Bug 101387

Summary: amdgpu display corruption and hang on AMD A10-9620P
Product: DRI Reporter: Carlo Caione <carlo>
Component: DRM/AMDgpuAssignee: Default DRI bug account <dri-devel>
Status: RESOLVED MOVED QA Contact:
Severity: major    
Priority: medium    
Version: XOrg git   
Hardware: Other   
OS: All   
Whiteboard:
i915 platform: i915 features:
Attachments:
Description Flags
Trace/freeze on amdgpu modprobing
none
log no stack protection
none
possible fix none

Description Carlo Caione 2017-06-12 10:21:41 UTC
Created attachment 131886 [details]
Trace/freeze on amdgpu modprobing

As reported by Daniel Drake in [0] 

We are working with new laptops that have the AMD Bristol Ridge
chipset with this SoC:

AMD A10-9620P RADEON R5, 10 COMPUTE CORES 4C+6G

I think this is the Bristol Ridge chipset.

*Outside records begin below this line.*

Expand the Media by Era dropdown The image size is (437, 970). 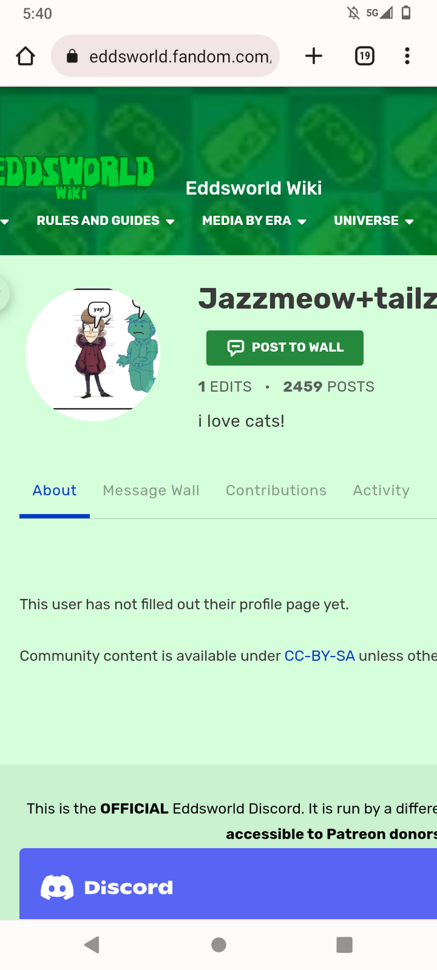tap(254, 221)
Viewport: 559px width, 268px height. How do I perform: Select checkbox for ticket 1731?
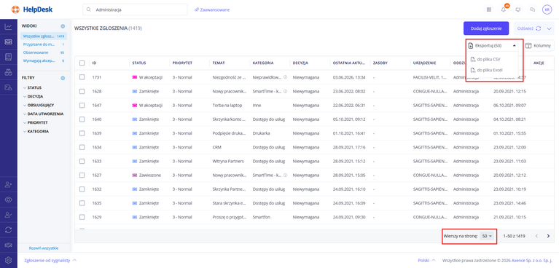pyautogui.click(x=82, y=77)
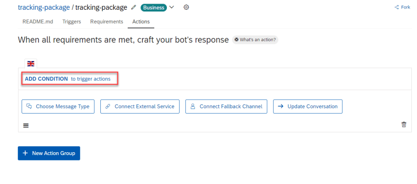Click the hamburger drag handle icon
417x184 pixels.
26,125
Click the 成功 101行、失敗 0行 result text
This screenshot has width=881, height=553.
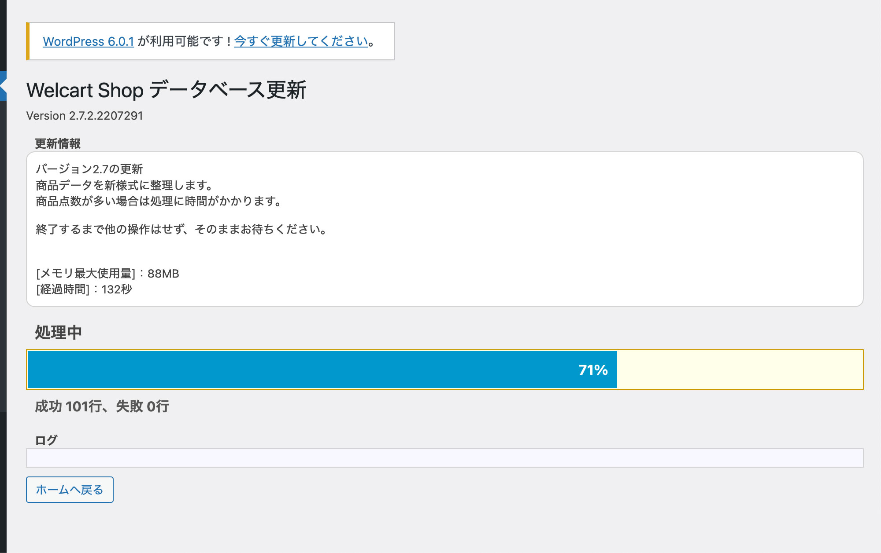coord(102,406)
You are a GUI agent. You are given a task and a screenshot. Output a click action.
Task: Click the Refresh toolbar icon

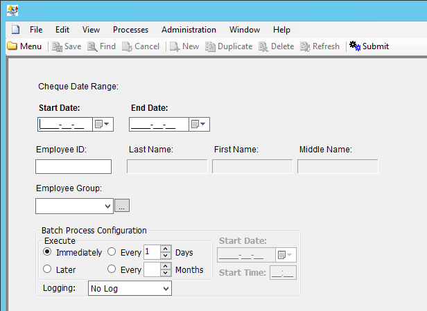305,46
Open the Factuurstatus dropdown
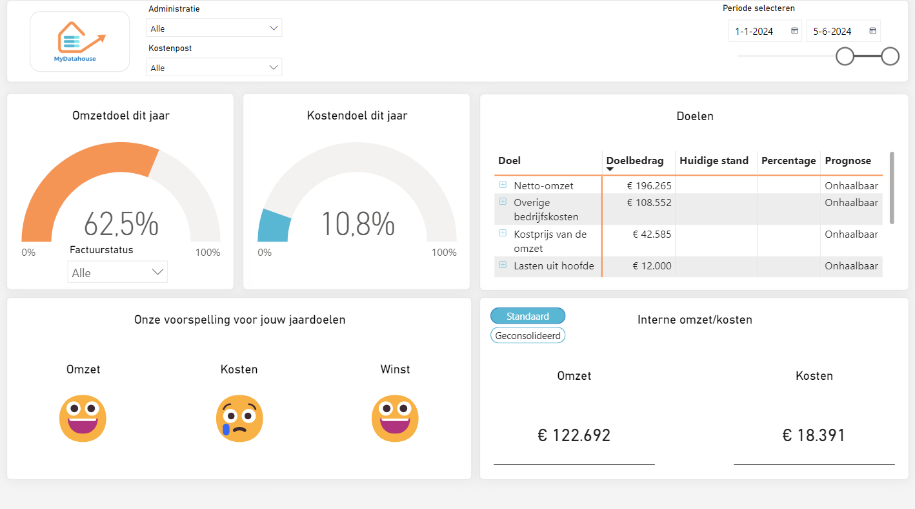915x509 pixels. [x=117, y=273]
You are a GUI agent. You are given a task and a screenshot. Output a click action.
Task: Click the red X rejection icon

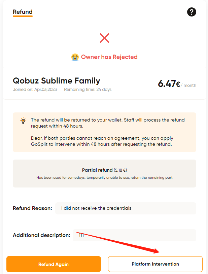coord(105,38)
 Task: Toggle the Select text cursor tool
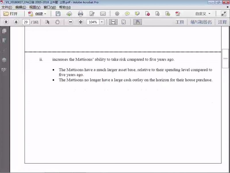point(48,22)
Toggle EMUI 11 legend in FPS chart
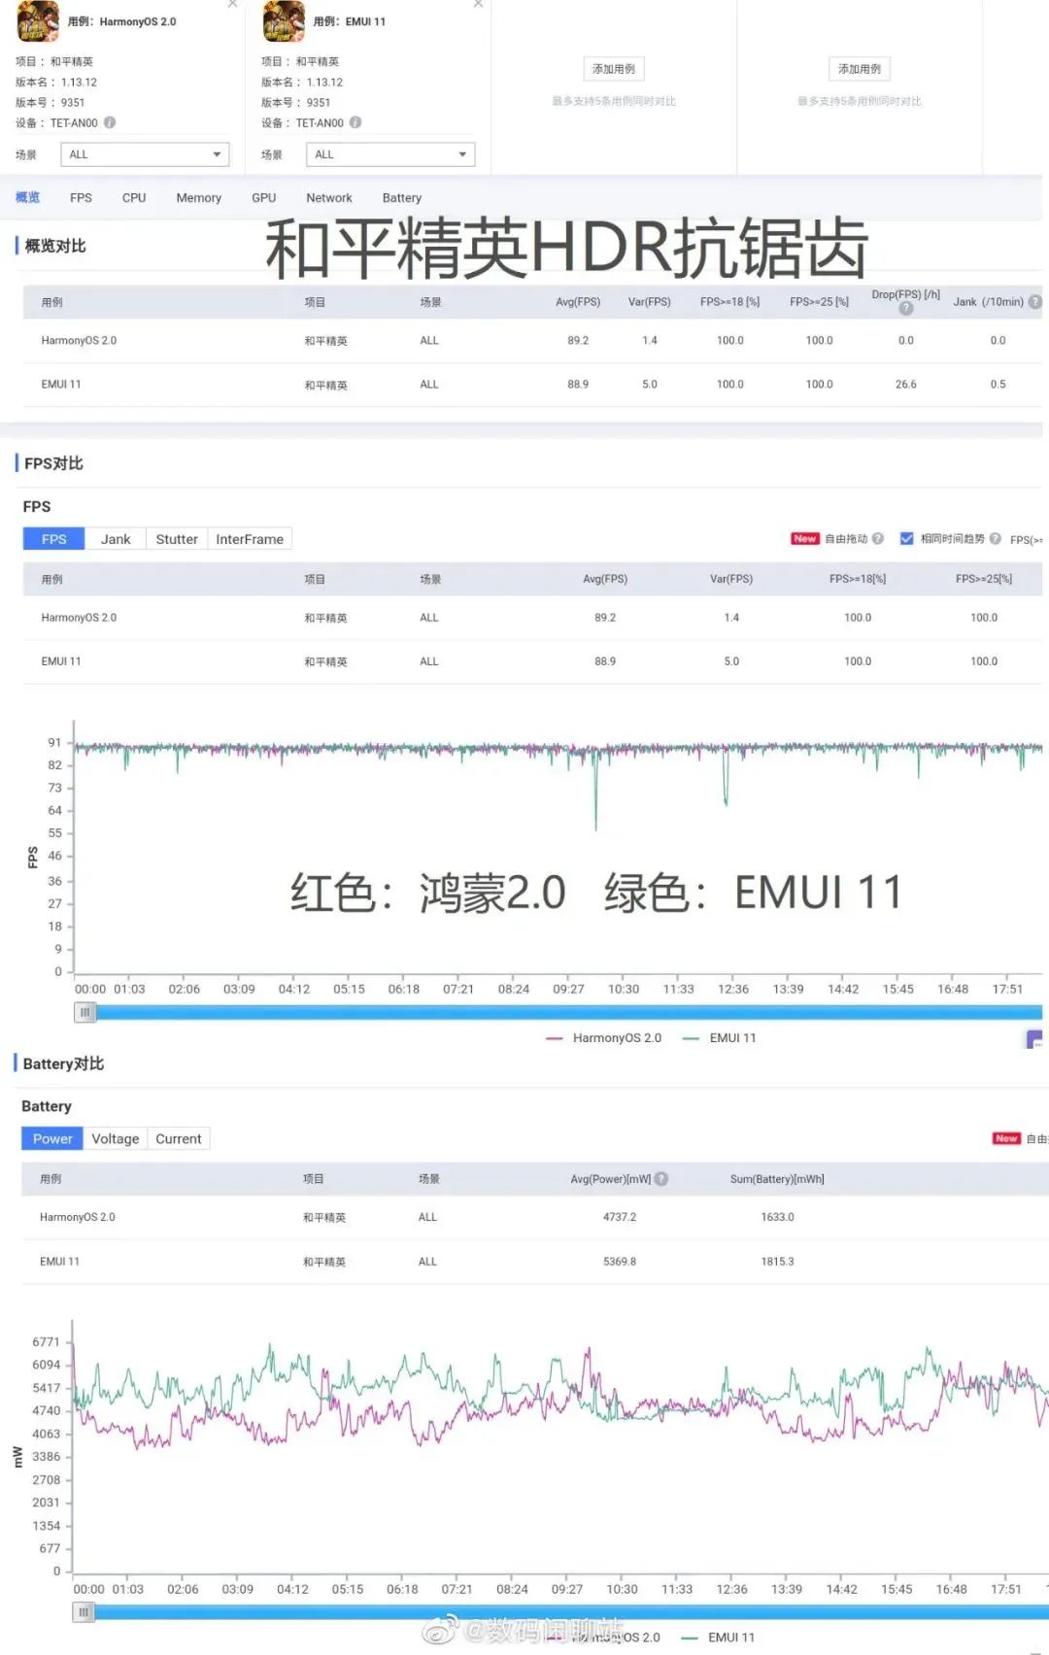Image resolution: width=1049 pixels, height=1655 pixels. tap(720, 1038)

During boot, the display becomes unusable at the point where the
amdgpu driver loads. You can see at least two horizontal lines of
garbage at this point. We have reproduced on 4.8, 4.10 and linus
master (early 4.12).

Photo: http://pasteboard.co/qrC9mh4p.jpg

In attachment the log taken using netconsole on amdgpu modprobing.


[0] http://www.spinics.net/lists/dri-devel/msg140915.html
Comment 1 Carlo Caione 2017-06-12 11:13:57 UTC
Created attachment 131890 [details]
log no stack protection

Just an update on this. If I recompile the kernel forcing CONFIG_CC_STACKPROTECTOR_NONE == none I don't have the panic anymore (of course) but I can still see the corruption at boot (and weird artifacts on plymouth). The logs are shown in the attachment.
Comment 2 Michel Dänzer 2017-06-13 02:33:38 UTC
Looks like amdgpu_atombios_crtc_powergate_init scribbles over the stack.

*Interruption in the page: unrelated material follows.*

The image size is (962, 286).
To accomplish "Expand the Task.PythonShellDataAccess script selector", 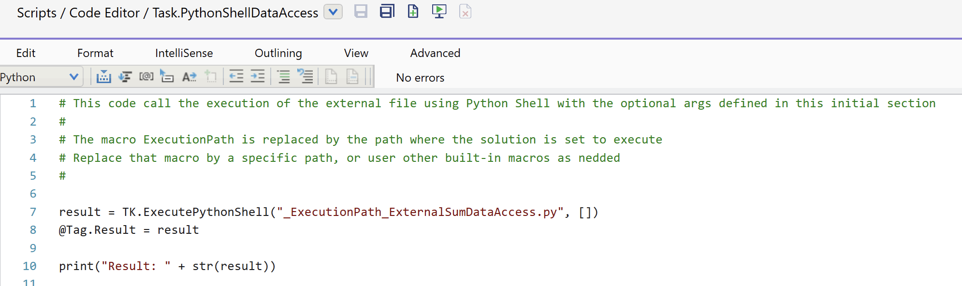I will [x=333, y=12].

(In reply to Carlo Caione from comment #1)
> If I recompile the kernel forcing CONFIG_CC_STACKPROTECTOR_NONE == none I don't
> have the panic anymore (of course) but I can still see the corruption at boot
> (and weird artifacts on plymouth).

What kind of artifacts in plymouth? Does e.g. X work correctly?
Comment 3 Carlo Caione 2017-06-13 07:49:53 UTC
> Looks like amdgpu_atombios_crtc_powergate_init scribbles over the stack.
Yeah, and while this is causing the panic this is not related to the display corruption.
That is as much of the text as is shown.